El desplome de Hollywood, o como la TV en streaming nos ha cautivado

Termina el verano. Ya están recogidos los datos recaudatorios y otros relacionados con el sector cinematográfico durante la época estival, y los resultados no son buenos. Se ha podido comprobar cómo nos encontramos frente a lo que ya se conoce como el desplome de Hollywood.

Las cifras hablan

Empezaremos por decir que la industria del cine en EE.UU ha sufrido uno de los peores veranos desde los 90.

Con una caída en los ingresos del 14.6% acompañada de un recorte en la cantidad de espectadores (quedándose en los 430 millones de personas de mayo a agosto -incluido- en el país de las oportunidades) Hollywood sólo se ha metido en el bolsillo 3830 millones de dólares, algo que no pasaba desde 2006. De ahí que podamos hablar oficialmente de lo que se denomina ya como el desplome de Hollywood.

Sin embargo, se tiene esperanza en que IT, que ya está en las salas españolas -y en más de 4000 en todo el mundo- suponga el comienzo de la recuperación del sector.

¿Y quién tiene la culpa?

Parte de esta situación -y los profesionales del sector dirán que es una parte enorme- está condicionada por la proliferación de las TVs en streaming, con Netflix a la cabeza pero seguida de muchísimas otras.

La TV bajo demanda es muy sencilla y cómoda de consumir

La TV bajo demanda es muy sencilla y cómoda de consumir

Este nuevo servicio de contenido audiovisual bajo demanda -mucho de él de gran calidad- está convirtiéndose en muchos casos en una alternativa a las sesiones de cine, ofreciendo estrenos unas cuantas semanas después de que se hagan las proyecciones en el cine.

Sin embargo, está claro que una emisora de TV en streaming no puede ofrecer el mismo producto que una sala de cine, precisamente porque no es una sala de cine. El ritual de ir al centro comercial, tomar unas tapas, ver alguna tienda, quejarse de los precios tanto de las entradas como de las palomitas y demás es algo que ninguna TV bajo demanda nos puede ofrecer. Además, no hay que olvidar lo importante, que es que no se ofrecen los estrenos en paralelo con las salas por lo que muchos usuarios suscritos a estos servicios van al cine exactamente con la misma frecuencia que antes, si les gusta lo que se proyecta, claro.

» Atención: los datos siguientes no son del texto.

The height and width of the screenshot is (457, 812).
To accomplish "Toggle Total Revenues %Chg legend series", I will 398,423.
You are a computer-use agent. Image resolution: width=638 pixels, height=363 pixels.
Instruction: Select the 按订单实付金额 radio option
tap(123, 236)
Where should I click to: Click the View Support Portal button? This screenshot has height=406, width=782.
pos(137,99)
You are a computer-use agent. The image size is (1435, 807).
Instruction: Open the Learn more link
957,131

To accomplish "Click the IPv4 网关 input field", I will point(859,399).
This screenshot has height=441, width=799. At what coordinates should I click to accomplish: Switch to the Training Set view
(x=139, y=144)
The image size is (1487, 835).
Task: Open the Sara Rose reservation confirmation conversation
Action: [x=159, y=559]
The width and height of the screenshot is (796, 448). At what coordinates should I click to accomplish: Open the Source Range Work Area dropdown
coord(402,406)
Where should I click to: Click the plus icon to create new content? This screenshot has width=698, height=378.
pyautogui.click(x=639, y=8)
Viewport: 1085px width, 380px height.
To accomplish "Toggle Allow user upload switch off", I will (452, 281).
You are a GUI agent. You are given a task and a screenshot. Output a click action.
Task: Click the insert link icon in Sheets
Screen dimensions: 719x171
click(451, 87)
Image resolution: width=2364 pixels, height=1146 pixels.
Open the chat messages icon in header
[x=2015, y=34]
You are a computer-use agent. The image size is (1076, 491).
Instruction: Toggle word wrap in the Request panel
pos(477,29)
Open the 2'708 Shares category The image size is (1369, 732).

Entonces… ¿cuál es el problema?

El problema, querido público, se divide en dos.

  • El primero e irreparable es que la calidad de los títulos de estreno -en líneas generales- es cada vez menor.
  • El segundo, que deriva del anterior, es que, al no tener el usuario demasiado interés en las novedades, se conforma con el contenido que ofrecen Netflix y compañía. Y es que, viendo la cantidad de películas que estrena, por ejemplo, HBO en septimbre, no es de extrañar que si no ponen nada interesante en el cine nos quedemos en casa.

Y así está la cosa en referencia al disfrute de películas en Estados Unidos y, de manera más o menos acusada, en el resto del mundo; se ha sufrido un gran desplome de Hollywood que costará enmendar.